In 1971 Mr. Wang and Mr. Hill sold Hill & Wang to Farrar, Straus and Giroux. Mr. Hill died in 1988. Mr. Wang remained active in the company until 1998.
[This is a statement Eric Foner wrote in honor of Arthur Wang in 2001:]
Working for twenty years as advisory editor for Hill and Wang proved to be one of the most consistently interesting and intellectually challenging endeavors of my academic career. The job required me, in conjunction with Arthur Wang, to assess trends in the study of American history, identify and sign up promising young scholars, and edit manuscripts as they came in. I learned an immense amount about the publishing industry, and developed a more sympathetic outlook toward publishers’ travails with authors. I witnessed authors finding innumerable excuses for delaying writing almost interminably, and how established scholars can submit material that would shame a college freshman. But I also experienced the pleasure of working with talented and open-minded scholars who welcomed criticism and, more than not, produced excellent books.

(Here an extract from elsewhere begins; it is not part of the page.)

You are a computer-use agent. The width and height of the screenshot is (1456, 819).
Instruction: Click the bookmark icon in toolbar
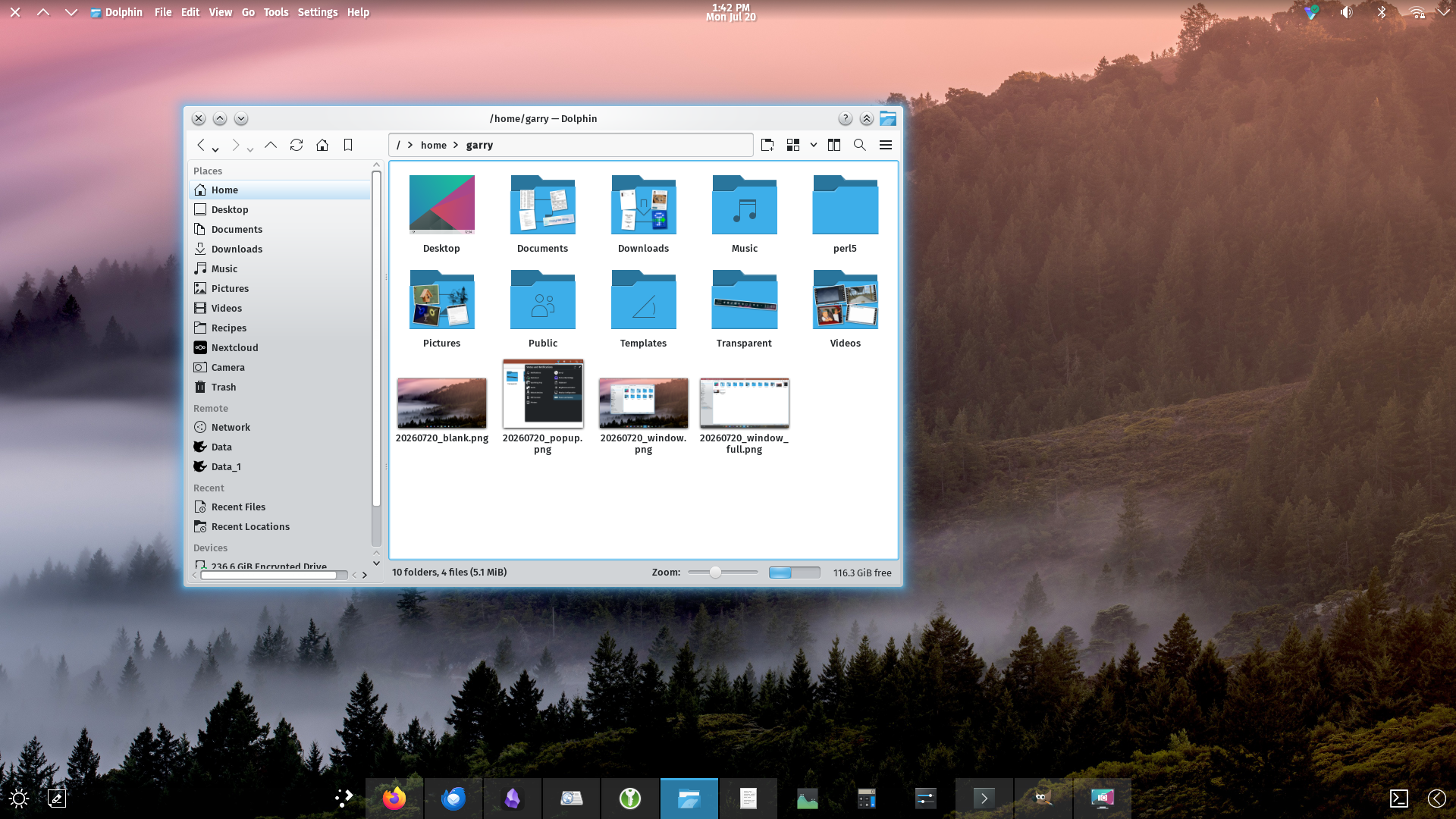(x=348, y=145)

Most of all, I had the pleasure of exchanging ideas with Arthur Wang. It was not until I began to work with editors at other publishing companies that I realized how unique was his combination of business savvy and sheer intellectual curiosity. I think that Arthur was in publishing largely so that he could spend his time reading about history and talking to historians. His judgment is impeccable and his ability to turn leaden prose into good writing remarkable. Arthur once remarked to me when I was trying to decide where to publish one of my own books, “there are two kinds of publishers – those interested in money and those interested in books.” Unfortunately, the former type is in the ascendancy nowadays. But Arthur Wang will always be one of the latter.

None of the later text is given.